Au Mozambique, où les investisseurs pourraient mettre la main sur 7 millions d’hectares, des fonds spéculatifs occidentaux travailleraient avec des entreprises sud-africaines pour acheter de grandes superficies de forêts et de terres agricoles pour le compte d’investisseurs en Europe et aux Etats-Unis. Les contrats stipulent que l’Etat mozambicain acceptera jusqu’à vingt-cinq années d’exonération d’impôts, sans qu’il y ait beaucoup d’emplois créés en contrepartie. “Personne ne peut croire que ces investisseurs soient motivés par le désir de nourrir les Africains, de créer des emplois ou d’améliorer la sécurité alimentaire”, martèle Obang Metho, du Mouvement de solidarité pour une nouvelle Ethiopie. “Ces accords, qui pour beaucoup resteront en vigueur pendant quatre-vingt-dix-neuf ans, n’apporteront pas le progrès aux populations locales et ne leur donneront pas de quoi manger. Ils permettent seulement aux dirigeants corrompus et aux investisseurs étrangers de s’en mettre plein les poches.”

Opacité

“Ce sont des contrats énormes, ce qui les rend d’autant plus scandaleux. Le sacrifice de petites fermes et de forêts africaines sur l’autel d’une stratégie d’investissement hautement rentable, fondée sur des ressources naturelles, risque de pousser les prix alimentaires à la hausse et d’aggraver les changements climatiques”, s’insurge Anuradha Mittal. “D’après des études effectuées par la Banque mondiale et d’autres institutions, les entreprises étrangères ont acheté ou loué ces trois dernières années près de 60 millions d’hectares de terres africaines, soit la superficie d’un pays grand comme la France”, soulignent quant à eux les auteurs du rapport. “La plupart de ces accords se caractérisent par leur opacité, et ce en dépit des profondes répercussions du renforcement du contrôle sur les marchés alimentaires mondiaux et les ressources agricoles par les sociétés financières”, poursuivent-ils.
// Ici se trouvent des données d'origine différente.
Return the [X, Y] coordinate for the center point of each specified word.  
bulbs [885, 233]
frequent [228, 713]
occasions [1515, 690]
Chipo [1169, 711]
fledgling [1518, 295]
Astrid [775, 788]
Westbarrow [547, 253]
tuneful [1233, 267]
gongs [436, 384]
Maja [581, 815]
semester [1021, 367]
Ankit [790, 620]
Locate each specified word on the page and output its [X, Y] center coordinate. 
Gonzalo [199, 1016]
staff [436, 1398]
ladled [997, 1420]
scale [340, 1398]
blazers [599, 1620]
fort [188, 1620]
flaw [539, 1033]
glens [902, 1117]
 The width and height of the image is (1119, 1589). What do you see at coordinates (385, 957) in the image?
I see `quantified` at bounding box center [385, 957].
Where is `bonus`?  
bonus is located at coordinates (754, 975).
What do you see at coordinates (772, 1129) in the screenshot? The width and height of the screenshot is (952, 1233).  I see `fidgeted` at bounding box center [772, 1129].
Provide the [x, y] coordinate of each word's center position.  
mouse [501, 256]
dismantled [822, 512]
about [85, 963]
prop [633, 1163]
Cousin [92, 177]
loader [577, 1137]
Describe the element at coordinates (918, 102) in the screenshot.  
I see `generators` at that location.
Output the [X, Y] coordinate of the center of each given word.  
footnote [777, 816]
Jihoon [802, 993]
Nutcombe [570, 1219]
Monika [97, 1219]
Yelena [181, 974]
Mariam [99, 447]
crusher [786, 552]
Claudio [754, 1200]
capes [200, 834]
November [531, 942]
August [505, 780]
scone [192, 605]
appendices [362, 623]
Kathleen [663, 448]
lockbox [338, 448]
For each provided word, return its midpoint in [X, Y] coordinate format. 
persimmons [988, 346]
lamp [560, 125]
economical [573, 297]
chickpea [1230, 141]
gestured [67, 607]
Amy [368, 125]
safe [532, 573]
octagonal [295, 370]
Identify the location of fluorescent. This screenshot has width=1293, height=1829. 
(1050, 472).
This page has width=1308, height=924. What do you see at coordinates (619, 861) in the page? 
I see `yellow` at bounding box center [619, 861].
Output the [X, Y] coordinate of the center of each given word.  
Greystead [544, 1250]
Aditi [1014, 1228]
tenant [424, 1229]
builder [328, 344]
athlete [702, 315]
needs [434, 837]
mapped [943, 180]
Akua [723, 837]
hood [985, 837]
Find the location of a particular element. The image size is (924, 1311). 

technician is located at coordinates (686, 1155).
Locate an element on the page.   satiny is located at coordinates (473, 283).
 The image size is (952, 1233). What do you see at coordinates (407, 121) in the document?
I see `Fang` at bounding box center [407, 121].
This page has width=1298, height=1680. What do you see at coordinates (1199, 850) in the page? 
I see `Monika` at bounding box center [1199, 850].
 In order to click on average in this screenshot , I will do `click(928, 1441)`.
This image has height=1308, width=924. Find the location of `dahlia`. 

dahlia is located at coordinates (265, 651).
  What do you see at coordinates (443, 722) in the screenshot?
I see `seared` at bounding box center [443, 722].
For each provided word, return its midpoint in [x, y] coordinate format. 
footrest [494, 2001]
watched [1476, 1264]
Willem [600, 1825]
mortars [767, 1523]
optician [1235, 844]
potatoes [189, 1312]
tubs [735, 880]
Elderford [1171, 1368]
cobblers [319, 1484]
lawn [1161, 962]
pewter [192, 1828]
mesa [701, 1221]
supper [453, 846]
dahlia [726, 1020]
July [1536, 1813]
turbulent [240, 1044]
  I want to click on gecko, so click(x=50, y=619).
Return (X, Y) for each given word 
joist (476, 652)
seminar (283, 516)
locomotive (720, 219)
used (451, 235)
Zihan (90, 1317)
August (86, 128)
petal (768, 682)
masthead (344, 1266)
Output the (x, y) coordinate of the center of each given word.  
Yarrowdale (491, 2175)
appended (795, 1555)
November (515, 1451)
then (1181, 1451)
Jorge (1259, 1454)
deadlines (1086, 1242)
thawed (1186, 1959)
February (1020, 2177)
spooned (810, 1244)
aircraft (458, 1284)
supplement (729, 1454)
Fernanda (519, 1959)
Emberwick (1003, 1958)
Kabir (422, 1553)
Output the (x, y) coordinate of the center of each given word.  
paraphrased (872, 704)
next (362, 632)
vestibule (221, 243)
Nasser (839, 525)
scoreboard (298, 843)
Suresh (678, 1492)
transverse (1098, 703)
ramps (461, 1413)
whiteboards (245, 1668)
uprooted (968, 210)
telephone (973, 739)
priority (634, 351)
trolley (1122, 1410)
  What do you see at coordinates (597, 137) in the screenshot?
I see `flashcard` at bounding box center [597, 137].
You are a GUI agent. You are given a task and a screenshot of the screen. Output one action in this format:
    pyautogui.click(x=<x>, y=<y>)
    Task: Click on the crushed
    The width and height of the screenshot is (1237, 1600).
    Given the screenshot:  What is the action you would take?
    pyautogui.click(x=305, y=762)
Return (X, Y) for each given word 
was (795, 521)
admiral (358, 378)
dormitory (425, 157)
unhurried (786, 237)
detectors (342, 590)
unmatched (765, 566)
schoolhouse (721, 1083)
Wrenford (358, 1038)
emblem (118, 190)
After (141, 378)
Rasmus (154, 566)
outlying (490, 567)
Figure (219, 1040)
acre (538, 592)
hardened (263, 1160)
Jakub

“Nous avons relevé des cas de spéculateurs s’emparant de terres agricoles alors que de petits paysans, considérés comme les occupants illégitimes, sont expropriés par la force, sans aucune indemnisation”, s’indigne Frédéric Mousseau, directeur politique de l’Oakland Institute. “Cela déstabilise la filière alimentaire dans le monde et cette instabilité représente une menace bien plus grande que le terrorisme pour la sécurité du monde. Plus d’un milliard d’habitants de la planète ont faim. La majorité des pauvres dépendent toujours des petites exploitations agricoles pour leur survie, et les spéculateurs les dépouillent de leur moyen d’existence en leur faisant miroiter des progrès qui ne se réaliseront jamais.”